6.5 Appendix: A note on calculating P-values

6.5.1 The Problem

Suppose you were performing a right-tailed hypothesis test (using a t distribution) and you arrived at a test statistic under the null of \(1.57\). This means that the rejection region is in the right tail, and if you wished to calculate the p-value, then it would be the area of the curve to the right of \(1.57\).

If you have a sample of \(n = 50\), then you would use a t-distribution with \(49\) or \((n-1)\) degrees of freedom.

An illustration is below:

6.5.2 How to calculate p-values

In case you haven’t noticed by now, R has a default way of calculating probability areas…

IT ALWAYS CALCULATES AREAS FROM THE LEFT!

In other words, the default is to give you the area to the left of a number…

(Pval = pt(1.57,49))
## [1] 0.9385746

Don’t be annoyed about this, because all software does this (including Excel).

We can use this default to calculate the p-value (i.e. the area to the right of 1.57) in THREE different ways by relying on two properties of our probability distributions.

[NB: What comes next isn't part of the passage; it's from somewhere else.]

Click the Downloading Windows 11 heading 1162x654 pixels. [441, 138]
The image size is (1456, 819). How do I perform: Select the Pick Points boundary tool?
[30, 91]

Property 1: The distribution is centered at zero and symmetric.

This means that the area to the right of 1.57 is the same as the area to the left of -1.57. So we can use the pt function with the default setting to this effect:

(Pval = pt(-1.57,49))
## [1] 0.06142544

Property 2: The distribution always adds up to one.

This means that you have a 100% chance of pulling a number between negative and positive infinity. So if you use 1.57 and the default setting which gives you the area to the left, then subtract that number from 1 to get the area to the right:

(Pval = 1-pt(1.57,49))
## [1] 0.06142544

Final Option: Undo the default setting…

The full command for calculating a p-value from a t-distribution (for our purposes) is as follows:

pt(q, df, lower.tail = TRUE)

Note that \(q\) is the quantity, and \(df\) is the degrees of freedom. All other entries (if not specified) go to their default values. This is where \(lower.tail\) comes in. It is set to TRUE by default, meaning that whatever number you input for q, you will get the area to the left. If you change this entry to FALSE, then the default is switched off and you will calculate the area to the right.

(Pval = pt(1.57,49,lower.tail = FALSE))
## [1] 0.06142544

Notice that all three ways of calculating a p-value give you the exact same result. Therefore, you do not need to master all three - just pick whichever method works best for you.